| What is expected |
Copy the records, requests included, starting at the line that contains "Task: Click the admin user avatar" and continuing through the end of the records, and add -48 to every coordinate in the answers.

| The input |
* START *
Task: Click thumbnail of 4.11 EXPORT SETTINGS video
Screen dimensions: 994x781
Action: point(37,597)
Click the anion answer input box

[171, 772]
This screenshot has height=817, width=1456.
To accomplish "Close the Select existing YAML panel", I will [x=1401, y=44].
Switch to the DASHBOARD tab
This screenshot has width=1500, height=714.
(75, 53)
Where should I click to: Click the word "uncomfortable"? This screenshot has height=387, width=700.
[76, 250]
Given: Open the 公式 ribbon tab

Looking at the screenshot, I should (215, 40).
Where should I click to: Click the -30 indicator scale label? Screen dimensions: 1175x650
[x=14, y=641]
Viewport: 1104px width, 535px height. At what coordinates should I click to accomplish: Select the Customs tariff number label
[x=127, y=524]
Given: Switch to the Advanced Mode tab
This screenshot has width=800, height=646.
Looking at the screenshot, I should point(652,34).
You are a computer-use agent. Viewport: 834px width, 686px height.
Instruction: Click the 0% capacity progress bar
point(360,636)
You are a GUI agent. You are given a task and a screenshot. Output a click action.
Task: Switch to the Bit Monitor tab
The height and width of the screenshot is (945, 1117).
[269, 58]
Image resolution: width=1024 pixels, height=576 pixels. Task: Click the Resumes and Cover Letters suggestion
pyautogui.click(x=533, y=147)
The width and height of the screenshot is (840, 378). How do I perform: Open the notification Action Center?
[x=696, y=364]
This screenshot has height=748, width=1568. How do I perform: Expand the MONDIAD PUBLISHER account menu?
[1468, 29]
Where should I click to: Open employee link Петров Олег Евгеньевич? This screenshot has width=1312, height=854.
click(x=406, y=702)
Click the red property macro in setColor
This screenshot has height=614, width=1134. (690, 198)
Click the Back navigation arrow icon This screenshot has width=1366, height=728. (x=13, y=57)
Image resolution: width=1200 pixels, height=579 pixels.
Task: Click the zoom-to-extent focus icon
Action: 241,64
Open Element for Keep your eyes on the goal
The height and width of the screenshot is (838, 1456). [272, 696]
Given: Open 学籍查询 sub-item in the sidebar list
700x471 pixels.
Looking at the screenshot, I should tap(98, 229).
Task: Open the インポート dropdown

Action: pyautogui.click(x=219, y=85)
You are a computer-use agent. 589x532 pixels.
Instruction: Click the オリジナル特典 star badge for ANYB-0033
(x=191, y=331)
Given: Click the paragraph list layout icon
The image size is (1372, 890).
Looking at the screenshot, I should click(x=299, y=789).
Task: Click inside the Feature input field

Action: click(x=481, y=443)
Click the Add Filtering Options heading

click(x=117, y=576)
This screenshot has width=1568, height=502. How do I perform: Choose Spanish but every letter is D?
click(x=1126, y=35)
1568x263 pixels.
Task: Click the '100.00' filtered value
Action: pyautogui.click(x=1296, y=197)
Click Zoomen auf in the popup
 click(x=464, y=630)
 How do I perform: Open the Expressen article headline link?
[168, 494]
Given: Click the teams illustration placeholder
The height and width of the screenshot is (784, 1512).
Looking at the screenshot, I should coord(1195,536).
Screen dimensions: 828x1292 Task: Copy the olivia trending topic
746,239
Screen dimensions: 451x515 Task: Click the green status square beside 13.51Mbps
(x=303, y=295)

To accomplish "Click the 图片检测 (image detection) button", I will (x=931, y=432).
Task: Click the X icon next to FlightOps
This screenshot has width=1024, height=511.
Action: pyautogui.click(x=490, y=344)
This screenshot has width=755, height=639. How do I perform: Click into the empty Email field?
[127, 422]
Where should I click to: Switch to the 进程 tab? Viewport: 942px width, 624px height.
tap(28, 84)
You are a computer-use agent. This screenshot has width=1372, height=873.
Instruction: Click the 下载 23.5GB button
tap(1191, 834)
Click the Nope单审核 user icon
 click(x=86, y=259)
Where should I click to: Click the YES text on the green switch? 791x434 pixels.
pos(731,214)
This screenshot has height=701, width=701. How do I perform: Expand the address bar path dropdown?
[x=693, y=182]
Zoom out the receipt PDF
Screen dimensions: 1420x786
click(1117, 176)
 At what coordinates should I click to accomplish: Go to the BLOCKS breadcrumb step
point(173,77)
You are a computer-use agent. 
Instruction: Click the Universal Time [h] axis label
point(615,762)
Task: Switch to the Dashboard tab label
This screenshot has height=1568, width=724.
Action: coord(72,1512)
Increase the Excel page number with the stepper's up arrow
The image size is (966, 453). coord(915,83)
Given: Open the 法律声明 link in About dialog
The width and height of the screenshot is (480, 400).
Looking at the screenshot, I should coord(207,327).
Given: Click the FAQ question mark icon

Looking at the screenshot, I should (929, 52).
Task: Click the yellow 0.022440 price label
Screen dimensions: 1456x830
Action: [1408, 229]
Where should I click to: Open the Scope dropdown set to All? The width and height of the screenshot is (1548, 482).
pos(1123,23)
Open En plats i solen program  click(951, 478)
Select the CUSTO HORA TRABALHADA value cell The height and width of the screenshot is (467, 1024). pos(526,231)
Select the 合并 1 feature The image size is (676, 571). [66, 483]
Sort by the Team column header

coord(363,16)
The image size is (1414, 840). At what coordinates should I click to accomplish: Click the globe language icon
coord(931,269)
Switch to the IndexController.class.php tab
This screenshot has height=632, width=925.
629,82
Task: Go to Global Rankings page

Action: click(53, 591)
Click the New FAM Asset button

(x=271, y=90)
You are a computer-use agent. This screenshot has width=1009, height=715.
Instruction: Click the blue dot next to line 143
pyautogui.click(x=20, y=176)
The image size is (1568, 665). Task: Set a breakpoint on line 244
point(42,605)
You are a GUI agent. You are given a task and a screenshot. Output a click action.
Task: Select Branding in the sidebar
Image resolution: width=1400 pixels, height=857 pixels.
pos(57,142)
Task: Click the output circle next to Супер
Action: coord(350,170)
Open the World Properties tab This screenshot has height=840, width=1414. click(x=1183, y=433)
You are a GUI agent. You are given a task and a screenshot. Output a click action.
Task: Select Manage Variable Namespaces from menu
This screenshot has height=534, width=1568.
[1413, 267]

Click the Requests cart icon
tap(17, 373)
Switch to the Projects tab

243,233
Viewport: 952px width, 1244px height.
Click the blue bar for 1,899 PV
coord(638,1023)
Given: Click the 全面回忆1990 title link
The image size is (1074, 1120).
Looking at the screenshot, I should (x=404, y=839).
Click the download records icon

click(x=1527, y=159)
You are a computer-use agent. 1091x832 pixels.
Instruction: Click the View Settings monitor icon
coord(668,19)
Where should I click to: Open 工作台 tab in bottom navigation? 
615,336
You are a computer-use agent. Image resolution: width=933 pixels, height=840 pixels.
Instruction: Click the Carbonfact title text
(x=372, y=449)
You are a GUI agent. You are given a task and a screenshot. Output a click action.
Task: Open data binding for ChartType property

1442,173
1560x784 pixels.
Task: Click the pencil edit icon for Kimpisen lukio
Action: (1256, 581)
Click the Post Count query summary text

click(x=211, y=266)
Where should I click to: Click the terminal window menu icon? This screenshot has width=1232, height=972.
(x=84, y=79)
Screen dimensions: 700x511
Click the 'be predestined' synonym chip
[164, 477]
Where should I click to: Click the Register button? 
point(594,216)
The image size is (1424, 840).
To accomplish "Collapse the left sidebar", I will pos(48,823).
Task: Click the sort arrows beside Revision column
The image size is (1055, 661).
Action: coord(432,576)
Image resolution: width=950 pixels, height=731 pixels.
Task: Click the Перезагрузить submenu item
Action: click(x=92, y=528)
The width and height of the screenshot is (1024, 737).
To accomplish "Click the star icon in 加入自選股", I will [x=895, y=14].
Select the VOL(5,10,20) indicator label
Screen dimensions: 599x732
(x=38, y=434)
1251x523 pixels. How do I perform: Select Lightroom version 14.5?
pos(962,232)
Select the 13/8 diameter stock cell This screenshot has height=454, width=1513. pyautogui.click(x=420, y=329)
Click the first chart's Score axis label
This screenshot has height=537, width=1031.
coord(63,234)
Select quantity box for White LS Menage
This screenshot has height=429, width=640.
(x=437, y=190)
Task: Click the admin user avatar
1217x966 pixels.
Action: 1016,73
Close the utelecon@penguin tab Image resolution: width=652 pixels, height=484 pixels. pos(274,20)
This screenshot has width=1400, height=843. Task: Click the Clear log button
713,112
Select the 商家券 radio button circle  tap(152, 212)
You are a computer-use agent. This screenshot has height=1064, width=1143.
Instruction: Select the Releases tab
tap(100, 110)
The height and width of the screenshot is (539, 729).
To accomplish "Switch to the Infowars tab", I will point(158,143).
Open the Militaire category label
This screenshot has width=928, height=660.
* END *
| Final result |
Task: Click the admin user avatar
1217x966 pixels.
Action: 968,25
Close the utelecon@penguin tab Image resolution: width=652 pixels, height=484 pixels. pos(226,-28)
This screenshot has width=1400, height=843. Task: Click the Clear log button
665,64
Select the 商家券 radio button circle  tap(104, 164)
You are a computer-use agent. This screenshot has height=1064, width=1143.
Instruction: Select the Releases tab
tap(52, 62)
The height and width of the screenshot is (539, 729).
To accomplish "Switch to the Infowars tab", I will point(110,95).
Open the Militaire category label
This screenshot has width=928, height=660.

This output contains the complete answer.